▶ Given request: Copy the records from the line containing "Describe the element" through the line containing "at that location." verbatim, leaving out the pictures.

▶ Data:
((
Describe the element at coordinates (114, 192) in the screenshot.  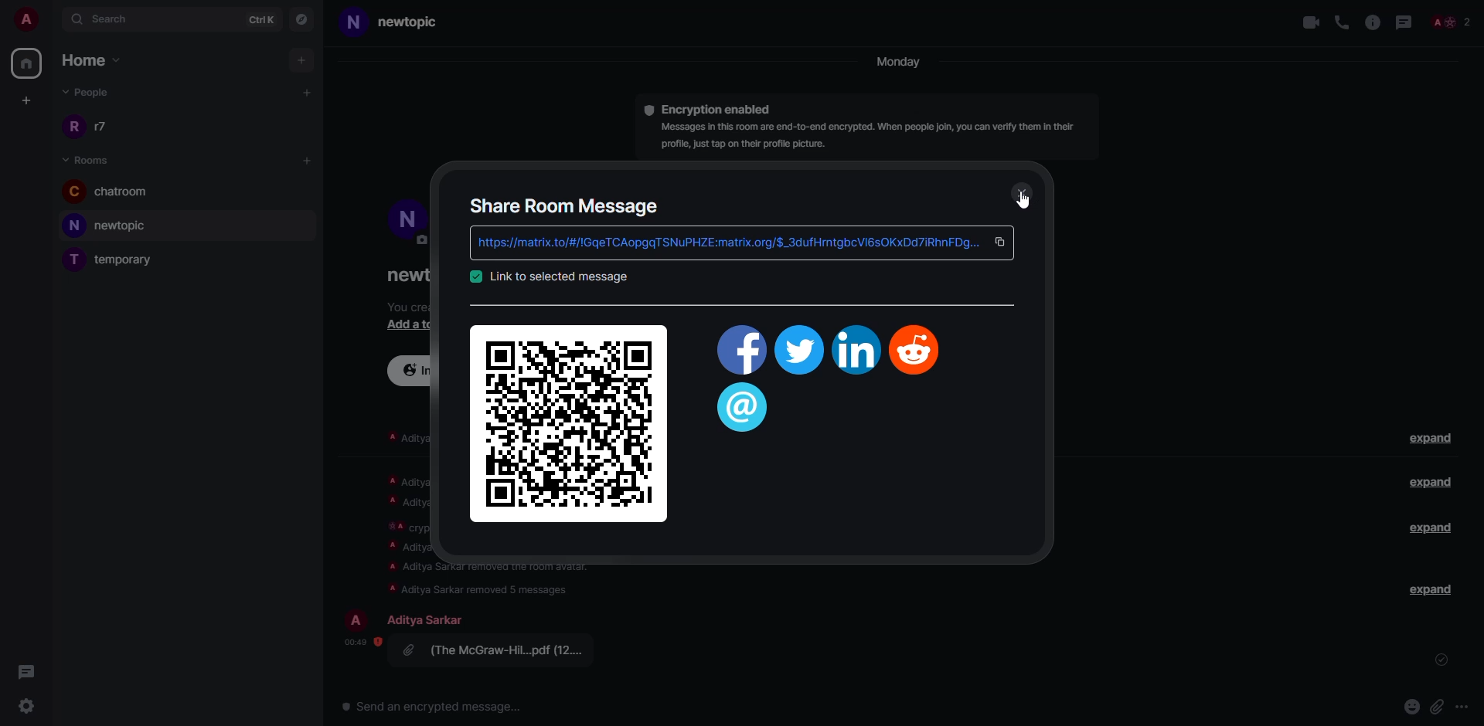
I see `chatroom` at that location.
))
((
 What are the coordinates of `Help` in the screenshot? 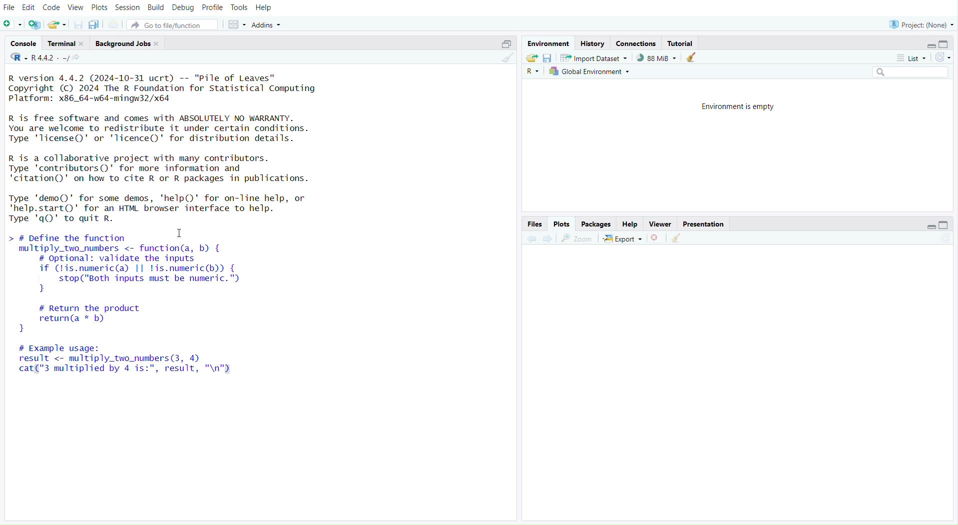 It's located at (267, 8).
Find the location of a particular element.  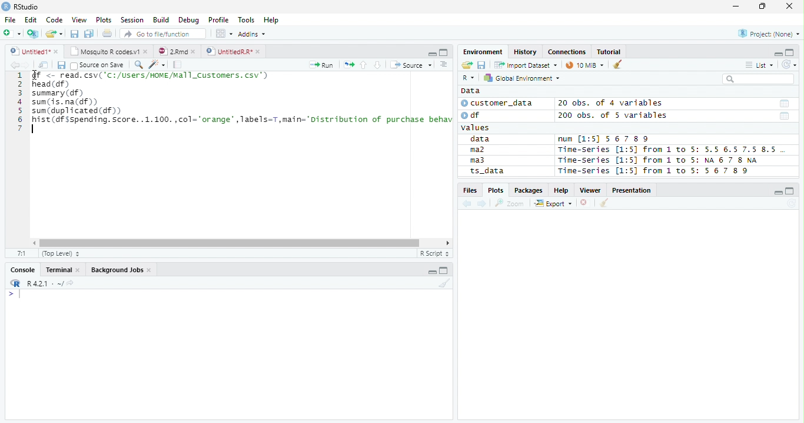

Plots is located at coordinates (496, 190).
))
((
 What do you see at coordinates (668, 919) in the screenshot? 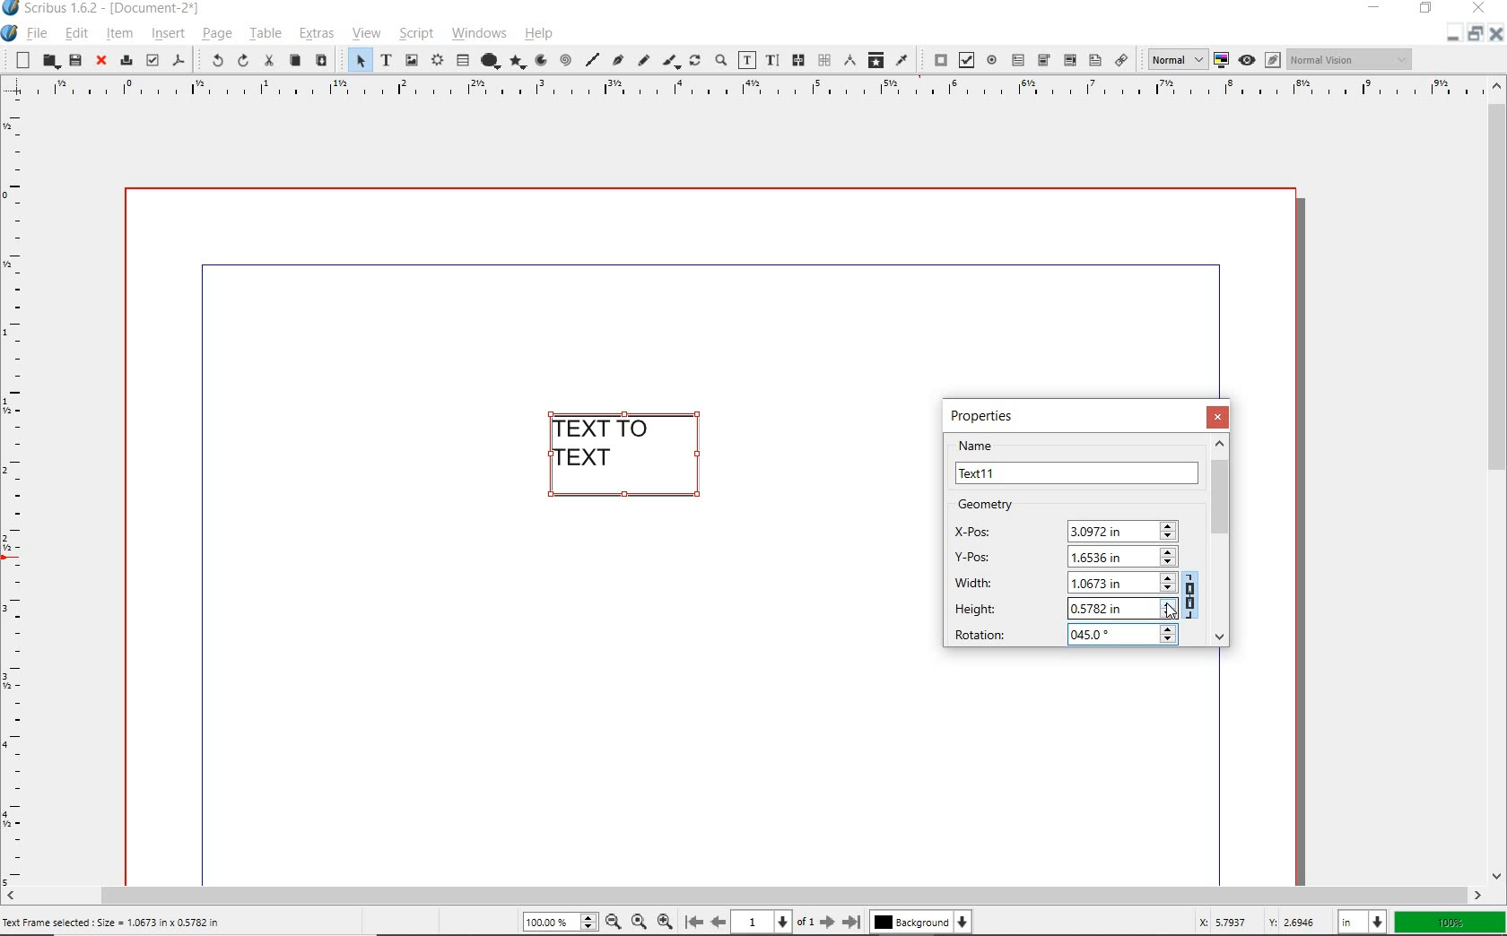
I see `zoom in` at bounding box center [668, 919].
))
▶ Result below:
Describe the element at coordinates (114, 192) in the screenshot.  
I see `chatroom` at that location.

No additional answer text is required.